Village in Bridgend, Wales

North Cornelly is a moderately sized village in Bridgend County Borough, Wales. It is four miles from the seaside resort of Porthcawl and six miles from the town of Bridgend. The Kenfig nature reserve is less than a mile away.

The village has numerous facilities and notable features. There is a Post Office, an Asian take-away, a chip shop, several pubs, a pharmacy, a doctor's surgery, a community centre with playpark, a local mechanic, and several newsagents.

==Geography and transport==
North Cornelly is situated in close proximity to many towns and villages. The nearest villages are South Cornelly and Pyle. Pyle is known for its train station. The town of Porthcawl is situated several miles south and is easily accessible. The towns of Port Talbot and Bridgend are also highly accessible either with or without the use of the M4 Motorway. Bridgend can be reached using the A48 Dual Carriageway.

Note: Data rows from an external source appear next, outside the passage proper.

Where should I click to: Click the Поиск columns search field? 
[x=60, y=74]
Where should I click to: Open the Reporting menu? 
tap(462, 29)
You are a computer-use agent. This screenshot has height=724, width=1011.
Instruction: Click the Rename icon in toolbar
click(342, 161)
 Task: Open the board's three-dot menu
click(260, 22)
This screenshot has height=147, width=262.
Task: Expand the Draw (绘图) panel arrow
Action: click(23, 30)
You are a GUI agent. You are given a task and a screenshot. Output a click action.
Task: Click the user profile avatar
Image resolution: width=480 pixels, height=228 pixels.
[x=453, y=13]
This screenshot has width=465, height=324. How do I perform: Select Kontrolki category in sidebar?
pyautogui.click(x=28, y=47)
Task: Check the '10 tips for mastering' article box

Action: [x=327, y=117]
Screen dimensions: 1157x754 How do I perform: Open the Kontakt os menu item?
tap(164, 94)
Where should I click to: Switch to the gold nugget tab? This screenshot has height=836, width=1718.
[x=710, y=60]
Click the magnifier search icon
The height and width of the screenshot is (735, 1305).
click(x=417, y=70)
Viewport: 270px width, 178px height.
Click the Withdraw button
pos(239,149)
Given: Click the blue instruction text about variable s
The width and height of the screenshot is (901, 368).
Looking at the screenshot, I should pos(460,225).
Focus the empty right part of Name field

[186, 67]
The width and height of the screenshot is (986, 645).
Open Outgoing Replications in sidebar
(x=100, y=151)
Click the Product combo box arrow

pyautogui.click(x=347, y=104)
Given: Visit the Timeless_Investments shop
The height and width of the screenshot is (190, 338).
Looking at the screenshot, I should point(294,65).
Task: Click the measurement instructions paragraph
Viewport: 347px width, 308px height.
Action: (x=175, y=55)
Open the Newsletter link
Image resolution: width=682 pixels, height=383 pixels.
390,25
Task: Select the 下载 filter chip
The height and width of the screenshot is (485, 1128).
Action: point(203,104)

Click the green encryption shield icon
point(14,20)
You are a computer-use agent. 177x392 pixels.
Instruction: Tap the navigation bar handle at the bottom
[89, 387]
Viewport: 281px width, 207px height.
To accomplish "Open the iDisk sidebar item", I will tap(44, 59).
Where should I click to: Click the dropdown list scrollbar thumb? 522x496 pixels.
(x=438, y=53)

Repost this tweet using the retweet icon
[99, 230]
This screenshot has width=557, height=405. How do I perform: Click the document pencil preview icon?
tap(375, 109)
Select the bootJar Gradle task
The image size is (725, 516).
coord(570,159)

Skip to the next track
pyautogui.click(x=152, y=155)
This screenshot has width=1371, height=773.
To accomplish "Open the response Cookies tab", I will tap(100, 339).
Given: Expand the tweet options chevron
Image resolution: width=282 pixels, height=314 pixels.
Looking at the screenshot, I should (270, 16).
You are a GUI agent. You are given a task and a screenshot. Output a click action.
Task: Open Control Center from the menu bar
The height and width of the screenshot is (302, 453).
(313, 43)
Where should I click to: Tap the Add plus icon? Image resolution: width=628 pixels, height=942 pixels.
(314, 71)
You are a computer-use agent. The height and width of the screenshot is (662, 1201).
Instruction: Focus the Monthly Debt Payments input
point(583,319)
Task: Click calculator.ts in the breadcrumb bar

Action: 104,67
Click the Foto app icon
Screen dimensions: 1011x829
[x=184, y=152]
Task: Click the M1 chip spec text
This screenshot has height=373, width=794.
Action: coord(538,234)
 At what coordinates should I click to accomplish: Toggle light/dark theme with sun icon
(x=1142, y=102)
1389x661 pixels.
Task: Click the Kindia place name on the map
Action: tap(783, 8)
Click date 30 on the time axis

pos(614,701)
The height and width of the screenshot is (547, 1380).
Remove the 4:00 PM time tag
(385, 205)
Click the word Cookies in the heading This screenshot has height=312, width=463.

The M4 runs along the South of the village, East to West. The Broadlands housing estate is located next to the motorway and contains some of the more expensive houses in the village. Opposite the front of this estate are the remnants of 'The Cornelly Arms' and a pub called 'The New House.' There is also a betting shop beside the latter. The west and northwest of the village mainly consist of early 20th century housing. Many of these houses are council owned. The community centre and playpark are also located in this part of the village. This part of the village also leads to Kenfig Dunes through the small sub-village of Mawdlam. The north and east of the village mainly comprises council estates.

Historically, Transport has been of a good standard in the village. However, in the time since nationwide bus service cuts, the frequency of buses has decreased. There are irregular buses to Porthcawl and Bridgend (63) and to Port Talbot (224). It is also possible to get to Cardiff via the 63 to Porthcawl and then the X2 to Cardiff. There is a small train station in Pyle and larger ones in the nearby towns of Bridgend and Port Talbot. The nearest airport is Cardiff International Airport.

==Education and schools==
There are three schools in the area. The first is Cornelly Primary School which is the largest school in terms of physical size and the number of students. It has students from all parts of North (and South) Cornelly. Afon-Y-Felin is much smaller than Cornelly Primary School and mainly has students from the Marlas estate and the neighbouring village, Pyle.

Ysgol Yr Ferch O'r Sger is a Welsh-speaking school with a large number of pupils from further afield (due to Welsh-speaking schools being reasonably uncommon in the area). The students in this school are usually streamed to the Welsh comprehensive, Llanharri Comprehensive School. The pupils from the other two schools usually attend Porthcawl Comprehensive School or Cynffig Comprehensive School.

== Sports ==
Cornelly United FC has its grounds at Meadow Street in North Connelly.